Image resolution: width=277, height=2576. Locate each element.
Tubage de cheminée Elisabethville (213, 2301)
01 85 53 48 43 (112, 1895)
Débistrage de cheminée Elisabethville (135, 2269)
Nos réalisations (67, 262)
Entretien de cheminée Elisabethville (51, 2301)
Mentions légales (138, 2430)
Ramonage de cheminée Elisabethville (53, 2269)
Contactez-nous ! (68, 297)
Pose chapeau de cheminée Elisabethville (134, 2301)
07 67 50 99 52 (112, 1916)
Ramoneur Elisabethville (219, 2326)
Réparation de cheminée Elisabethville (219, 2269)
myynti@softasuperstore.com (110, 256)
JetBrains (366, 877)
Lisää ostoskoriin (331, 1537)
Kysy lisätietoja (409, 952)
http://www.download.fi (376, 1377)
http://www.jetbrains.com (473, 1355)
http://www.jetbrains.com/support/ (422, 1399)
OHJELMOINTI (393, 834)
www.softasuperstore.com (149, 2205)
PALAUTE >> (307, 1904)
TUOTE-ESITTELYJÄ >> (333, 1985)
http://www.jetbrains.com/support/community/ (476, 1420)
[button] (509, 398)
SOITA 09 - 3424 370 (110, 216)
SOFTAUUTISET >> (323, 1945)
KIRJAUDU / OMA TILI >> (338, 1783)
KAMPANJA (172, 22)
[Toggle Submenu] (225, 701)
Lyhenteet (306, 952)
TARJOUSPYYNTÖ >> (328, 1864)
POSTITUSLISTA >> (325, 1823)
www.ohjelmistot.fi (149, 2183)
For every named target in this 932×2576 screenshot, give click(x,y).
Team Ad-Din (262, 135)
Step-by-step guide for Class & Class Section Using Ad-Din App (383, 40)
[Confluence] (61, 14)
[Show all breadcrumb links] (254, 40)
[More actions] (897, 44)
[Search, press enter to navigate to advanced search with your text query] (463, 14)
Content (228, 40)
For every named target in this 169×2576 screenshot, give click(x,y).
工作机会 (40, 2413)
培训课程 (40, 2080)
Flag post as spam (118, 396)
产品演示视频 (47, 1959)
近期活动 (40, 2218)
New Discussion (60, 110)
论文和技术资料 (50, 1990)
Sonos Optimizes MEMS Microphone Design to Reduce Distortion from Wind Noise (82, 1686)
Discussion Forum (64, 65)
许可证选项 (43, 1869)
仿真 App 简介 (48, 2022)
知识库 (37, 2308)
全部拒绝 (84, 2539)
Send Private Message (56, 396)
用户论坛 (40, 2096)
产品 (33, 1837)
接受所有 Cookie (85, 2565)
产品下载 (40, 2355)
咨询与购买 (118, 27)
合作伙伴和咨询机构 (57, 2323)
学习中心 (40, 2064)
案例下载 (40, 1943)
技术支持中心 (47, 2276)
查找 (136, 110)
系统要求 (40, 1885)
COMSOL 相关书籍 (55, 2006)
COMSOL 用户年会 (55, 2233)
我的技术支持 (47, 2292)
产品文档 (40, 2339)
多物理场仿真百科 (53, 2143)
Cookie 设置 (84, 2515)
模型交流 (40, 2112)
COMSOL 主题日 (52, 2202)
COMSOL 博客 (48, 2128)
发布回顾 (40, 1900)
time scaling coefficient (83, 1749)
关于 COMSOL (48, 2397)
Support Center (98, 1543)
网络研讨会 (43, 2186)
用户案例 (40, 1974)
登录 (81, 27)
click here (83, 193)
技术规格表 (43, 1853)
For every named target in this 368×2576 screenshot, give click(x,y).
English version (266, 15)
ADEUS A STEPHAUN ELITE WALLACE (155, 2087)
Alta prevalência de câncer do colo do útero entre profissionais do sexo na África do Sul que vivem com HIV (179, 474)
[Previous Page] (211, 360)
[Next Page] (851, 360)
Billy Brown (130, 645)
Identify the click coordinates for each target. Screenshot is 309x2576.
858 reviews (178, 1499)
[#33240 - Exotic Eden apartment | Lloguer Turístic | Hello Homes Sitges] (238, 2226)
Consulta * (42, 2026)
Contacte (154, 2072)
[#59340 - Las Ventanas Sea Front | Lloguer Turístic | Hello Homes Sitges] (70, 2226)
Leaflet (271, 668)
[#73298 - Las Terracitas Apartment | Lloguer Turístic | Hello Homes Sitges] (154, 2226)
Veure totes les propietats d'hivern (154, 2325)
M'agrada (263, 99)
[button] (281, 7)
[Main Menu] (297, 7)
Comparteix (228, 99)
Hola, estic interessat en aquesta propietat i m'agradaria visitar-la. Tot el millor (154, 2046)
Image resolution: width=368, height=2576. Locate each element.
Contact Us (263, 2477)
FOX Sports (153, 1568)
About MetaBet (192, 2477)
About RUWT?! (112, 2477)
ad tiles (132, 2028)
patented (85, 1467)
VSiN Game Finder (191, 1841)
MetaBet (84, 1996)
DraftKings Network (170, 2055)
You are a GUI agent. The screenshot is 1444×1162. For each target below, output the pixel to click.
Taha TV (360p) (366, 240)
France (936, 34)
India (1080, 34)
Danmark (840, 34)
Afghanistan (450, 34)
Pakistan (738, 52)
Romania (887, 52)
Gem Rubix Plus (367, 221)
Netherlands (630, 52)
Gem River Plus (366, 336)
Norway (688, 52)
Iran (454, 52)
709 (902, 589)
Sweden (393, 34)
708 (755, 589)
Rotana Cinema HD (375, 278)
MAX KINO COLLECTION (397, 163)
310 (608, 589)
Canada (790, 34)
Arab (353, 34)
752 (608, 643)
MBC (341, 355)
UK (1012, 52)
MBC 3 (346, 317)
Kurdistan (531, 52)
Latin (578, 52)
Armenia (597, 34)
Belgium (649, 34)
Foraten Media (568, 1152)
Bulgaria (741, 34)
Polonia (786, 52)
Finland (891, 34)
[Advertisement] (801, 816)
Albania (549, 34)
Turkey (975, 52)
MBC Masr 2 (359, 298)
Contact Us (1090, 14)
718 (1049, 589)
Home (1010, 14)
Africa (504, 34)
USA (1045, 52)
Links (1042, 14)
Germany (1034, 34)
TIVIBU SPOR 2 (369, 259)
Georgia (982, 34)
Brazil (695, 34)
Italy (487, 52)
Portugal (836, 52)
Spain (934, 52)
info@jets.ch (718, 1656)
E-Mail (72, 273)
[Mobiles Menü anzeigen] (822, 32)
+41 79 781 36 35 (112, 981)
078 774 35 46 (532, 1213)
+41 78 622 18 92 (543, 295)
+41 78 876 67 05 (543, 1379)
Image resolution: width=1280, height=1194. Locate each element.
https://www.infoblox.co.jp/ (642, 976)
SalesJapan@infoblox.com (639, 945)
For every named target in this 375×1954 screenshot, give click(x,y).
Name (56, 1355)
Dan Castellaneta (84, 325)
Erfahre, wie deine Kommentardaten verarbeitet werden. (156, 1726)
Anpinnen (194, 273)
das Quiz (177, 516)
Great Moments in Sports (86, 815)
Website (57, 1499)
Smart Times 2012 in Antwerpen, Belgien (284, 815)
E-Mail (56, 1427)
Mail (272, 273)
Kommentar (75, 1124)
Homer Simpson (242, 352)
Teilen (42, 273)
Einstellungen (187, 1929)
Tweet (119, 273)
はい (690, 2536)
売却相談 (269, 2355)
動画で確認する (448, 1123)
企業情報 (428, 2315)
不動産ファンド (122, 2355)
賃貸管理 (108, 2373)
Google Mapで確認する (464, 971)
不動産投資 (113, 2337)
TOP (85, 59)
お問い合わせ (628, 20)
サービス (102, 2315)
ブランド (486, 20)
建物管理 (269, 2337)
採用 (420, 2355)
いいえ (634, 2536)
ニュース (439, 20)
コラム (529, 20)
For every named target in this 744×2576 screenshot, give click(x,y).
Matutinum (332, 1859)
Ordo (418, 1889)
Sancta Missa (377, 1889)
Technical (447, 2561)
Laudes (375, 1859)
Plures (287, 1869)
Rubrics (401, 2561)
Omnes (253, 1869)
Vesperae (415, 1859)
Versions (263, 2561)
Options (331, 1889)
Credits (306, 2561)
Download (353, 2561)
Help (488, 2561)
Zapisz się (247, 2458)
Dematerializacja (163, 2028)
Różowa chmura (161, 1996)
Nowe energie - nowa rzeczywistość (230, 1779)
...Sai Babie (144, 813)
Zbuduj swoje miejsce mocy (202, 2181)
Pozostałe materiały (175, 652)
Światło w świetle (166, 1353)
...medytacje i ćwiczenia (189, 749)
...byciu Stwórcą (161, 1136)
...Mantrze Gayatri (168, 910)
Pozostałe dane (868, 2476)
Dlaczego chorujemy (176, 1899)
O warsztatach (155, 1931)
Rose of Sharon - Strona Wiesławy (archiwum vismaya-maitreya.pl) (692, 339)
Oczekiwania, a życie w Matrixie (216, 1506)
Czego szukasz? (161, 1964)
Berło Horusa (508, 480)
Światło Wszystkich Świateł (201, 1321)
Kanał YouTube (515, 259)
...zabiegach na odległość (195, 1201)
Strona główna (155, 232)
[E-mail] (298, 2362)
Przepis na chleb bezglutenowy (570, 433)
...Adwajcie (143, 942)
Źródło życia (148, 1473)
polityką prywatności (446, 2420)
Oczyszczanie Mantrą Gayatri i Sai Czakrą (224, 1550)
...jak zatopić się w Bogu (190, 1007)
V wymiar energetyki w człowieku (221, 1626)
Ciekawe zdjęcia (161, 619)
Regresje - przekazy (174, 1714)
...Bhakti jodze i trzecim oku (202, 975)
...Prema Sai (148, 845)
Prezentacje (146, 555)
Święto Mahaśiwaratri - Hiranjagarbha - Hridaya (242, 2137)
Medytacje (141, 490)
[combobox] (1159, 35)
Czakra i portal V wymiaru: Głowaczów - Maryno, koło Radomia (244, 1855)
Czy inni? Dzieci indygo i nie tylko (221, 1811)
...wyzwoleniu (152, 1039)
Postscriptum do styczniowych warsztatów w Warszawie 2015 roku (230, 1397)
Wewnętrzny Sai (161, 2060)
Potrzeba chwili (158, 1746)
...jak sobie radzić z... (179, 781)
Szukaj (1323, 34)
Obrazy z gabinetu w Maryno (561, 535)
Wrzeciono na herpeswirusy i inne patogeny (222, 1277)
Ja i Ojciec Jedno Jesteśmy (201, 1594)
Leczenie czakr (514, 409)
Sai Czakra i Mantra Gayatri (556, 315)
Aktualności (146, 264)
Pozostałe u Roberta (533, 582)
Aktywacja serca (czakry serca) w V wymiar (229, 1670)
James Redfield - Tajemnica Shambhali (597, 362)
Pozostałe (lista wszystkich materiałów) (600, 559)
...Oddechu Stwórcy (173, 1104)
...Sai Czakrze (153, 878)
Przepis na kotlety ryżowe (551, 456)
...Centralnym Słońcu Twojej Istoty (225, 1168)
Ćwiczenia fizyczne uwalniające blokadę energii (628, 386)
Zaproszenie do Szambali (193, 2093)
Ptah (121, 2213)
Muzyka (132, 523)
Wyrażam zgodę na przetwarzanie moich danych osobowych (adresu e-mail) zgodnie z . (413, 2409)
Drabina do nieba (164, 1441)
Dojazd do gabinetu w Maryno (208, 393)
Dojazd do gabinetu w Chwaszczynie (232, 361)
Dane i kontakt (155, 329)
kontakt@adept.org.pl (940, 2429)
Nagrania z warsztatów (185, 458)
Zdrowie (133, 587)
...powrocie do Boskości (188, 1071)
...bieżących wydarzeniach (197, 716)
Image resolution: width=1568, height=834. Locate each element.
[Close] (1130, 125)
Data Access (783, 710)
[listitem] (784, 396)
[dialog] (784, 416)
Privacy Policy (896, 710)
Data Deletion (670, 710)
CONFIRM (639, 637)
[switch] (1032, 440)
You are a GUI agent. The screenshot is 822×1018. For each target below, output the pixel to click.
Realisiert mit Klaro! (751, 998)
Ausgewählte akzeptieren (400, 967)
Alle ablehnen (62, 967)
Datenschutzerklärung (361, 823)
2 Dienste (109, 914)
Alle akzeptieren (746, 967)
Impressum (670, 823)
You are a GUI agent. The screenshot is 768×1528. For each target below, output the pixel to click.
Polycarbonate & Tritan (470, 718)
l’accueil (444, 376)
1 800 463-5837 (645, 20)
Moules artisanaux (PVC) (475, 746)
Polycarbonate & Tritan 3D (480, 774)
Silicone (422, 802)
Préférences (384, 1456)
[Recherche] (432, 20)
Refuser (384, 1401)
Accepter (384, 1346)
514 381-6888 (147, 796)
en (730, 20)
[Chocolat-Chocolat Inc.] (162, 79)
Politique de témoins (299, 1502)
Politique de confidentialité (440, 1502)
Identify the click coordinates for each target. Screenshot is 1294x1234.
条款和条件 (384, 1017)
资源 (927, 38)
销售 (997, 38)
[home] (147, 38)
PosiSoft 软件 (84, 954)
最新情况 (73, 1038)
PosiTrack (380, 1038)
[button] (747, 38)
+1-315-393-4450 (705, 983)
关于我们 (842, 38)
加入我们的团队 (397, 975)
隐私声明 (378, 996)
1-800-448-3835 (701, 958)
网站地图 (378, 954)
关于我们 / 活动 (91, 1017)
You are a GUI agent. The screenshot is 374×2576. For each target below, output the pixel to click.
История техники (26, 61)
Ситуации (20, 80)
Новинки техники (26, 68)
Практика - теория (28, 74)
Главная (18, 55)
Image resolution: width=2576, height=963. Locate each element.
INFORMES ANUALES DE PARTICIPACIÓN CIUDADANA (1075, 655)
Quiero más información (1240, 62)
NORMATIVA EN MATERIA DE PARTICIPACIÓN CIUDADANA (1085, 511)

========

Edit the rows starting at the line containing "咨询与购买 (118, 27)" and ending at the line containing "技术规格表 (43, 1853)", changing "COMSOL" to "Comsol" and leaving everything else as it is. Return only those rows.

咨询与购买 (118, 27)
合作伙伴和咨询机构 (57, 2323)
学习中心 (40, 2064)
案例下载 (40, 1943)
技术支持中心 (47, 2276)
查找 (136, 110)
系统要求 (40, 1885)
Comsol 相关书籍 (55, 2006)
Comsol 用户年会 (55, 2233)
我的技术支持 (47, 2292)
产品文档 (40, 2339)
多物理场仿真百科 (53, 2143)
Cookie 设置 (84, 2515)
模型交流 (40, 2112)
Comsol 主题日 (52, 2202)
Comsol 博客 (48, 2128)
发布回顾 (40, 1900)
time scaling coefficient (83, 1749)
关于 Comsol (48, 2397)
Support Center (98, 1543)
网络研讨会 (43, 2186)
用户案例 (40, 1974)
登录 (81, 27)
click here (83, 193)
技术规格表 (43, 1853)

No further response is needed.